In the scenario above, it will be important for the company to identify the data that might be transferred, ascertain whether it includes personal data and identify the basis upon which it will be transferred.

If, for instance, the collection and review will be conducted or supported by a third-party Legal Process Outsourcing (LPO) provider and involve the transfer of data into the United States, then confirmation should be sought on the specific regime under which this will take place. If the LPO provider is relying solely on having signed up to the Safe Harbor framework, then alternative avenues should be explored.

Transfers Under Article 26(1)(d)

Article 26(1)(d) of the Directive provides that transfers of personal data may take place where they are necessary for (among other matters) the purposes of establishing, exercising or defending legal rights. The Article 29 Working Party, an independent European advisory body on data protection established under the Directive, acknowledged in its Working Paper 114 that transfers of data for pre-trial discovery or disclosure in US proceedings may fall within this provision. However, they emphasize that, because it is a derogation from the Directive’s prohibition against transfers to territories that do not provide adequate protection for personal data, the provision must be construed strictly. So, for instance, the bulk transfer of broad categories of data not yet reviewed for potential relevance would not be protected.

It is also important to note that the collation and review of data for potential disclosure constitutes “processing” of data under the Directive. Article 7 of the Directive, which permits processing of data for the purposes of the legitimate interests of the data controller, can potentially apply to such collation and review. However, the Article 29 Working Party noted (in the same working paper) that:

  • A strict interpretation must be applied to the derogation;
  • The interests of the data subject must be balanced against the legitimate interests of the controller; and
  • That will involve considering such procedures as anonymizing or pseudonymizing data and pre-filtering irrelevant data.


Processing and transfer of personal data may be done with the data subject’s consent. However, any such consent must be clear and unambiguous, freely given, specific and informed. Further, national DPCs have regularly expressed caution regarding exclusive reliance upon consent (which can be withdrawn). Further, as a matter of practicality, there may be several data subjects in relation to a single record.

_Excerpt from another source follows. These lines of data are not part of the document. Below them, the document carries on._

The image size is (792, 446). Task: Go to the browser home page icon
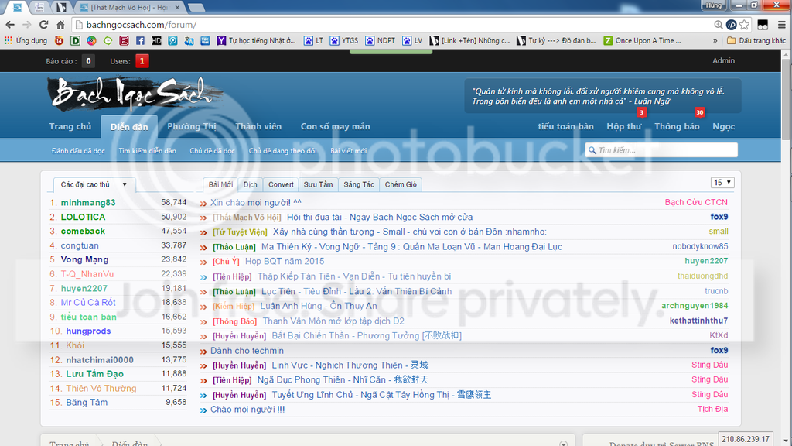(x=60, y=25)
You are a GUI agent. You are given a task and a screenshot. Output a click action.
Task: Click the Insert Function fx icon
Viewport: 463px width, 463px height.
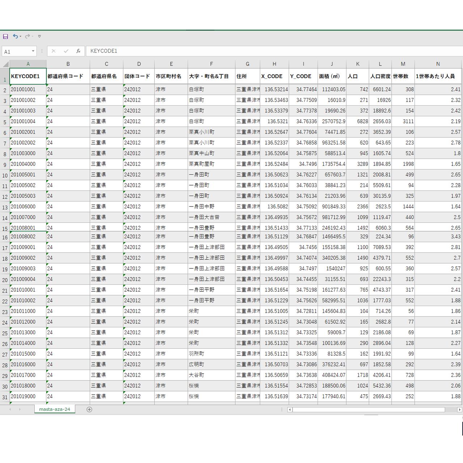coord(78,51)
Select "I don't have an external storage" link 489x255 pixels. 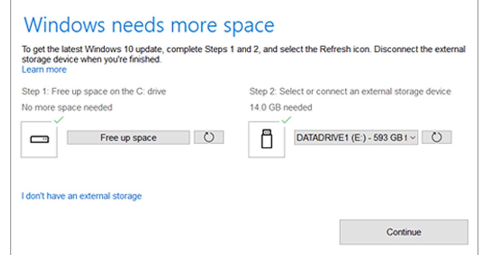point(82,196)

Alternative Regimes Under Which Data Is Transferred

Alternative arrangements exist under which data is transferred internationally by organizations, although the establishment of such arrangements is typically time consuming and costly. These arrangements include:

  • Binding Corporate Rules: this option is available (only) to multinational organizations regarding transfers within their group. These rules create rights for individual data subjects and obligations for the group companies. However, implementation is potentially complex and expensive (requiring the approval of each affected national DPC).
  • EC model clauses: the EC has approved certain sets of standard contractual clauses as providing adequate levels of protection. The clauses cannot be altered in any way or they will be ineffective. Some EU member states require notification to, or approval by, the relevant national DPC.

An anticipated consequence of the reasoning behind the Schrems decision (that is, the inadequacy of the framework to protect personal data from unrestricted access by US authorities) is the further scrutiny of the adequacy of the protection provided under these other methods of data transfer.


Negotiations regarding the Safe Harbor regime have been proceeding between the EC and the US Department of Commerce since 2013. These discussions have not yet resulted in a concluded agreement and Schrems will increase the pressure to reach a mutually satisfactory position. Whatever the outcome, in the meantime, organizations affected by Schrems need to act promptly.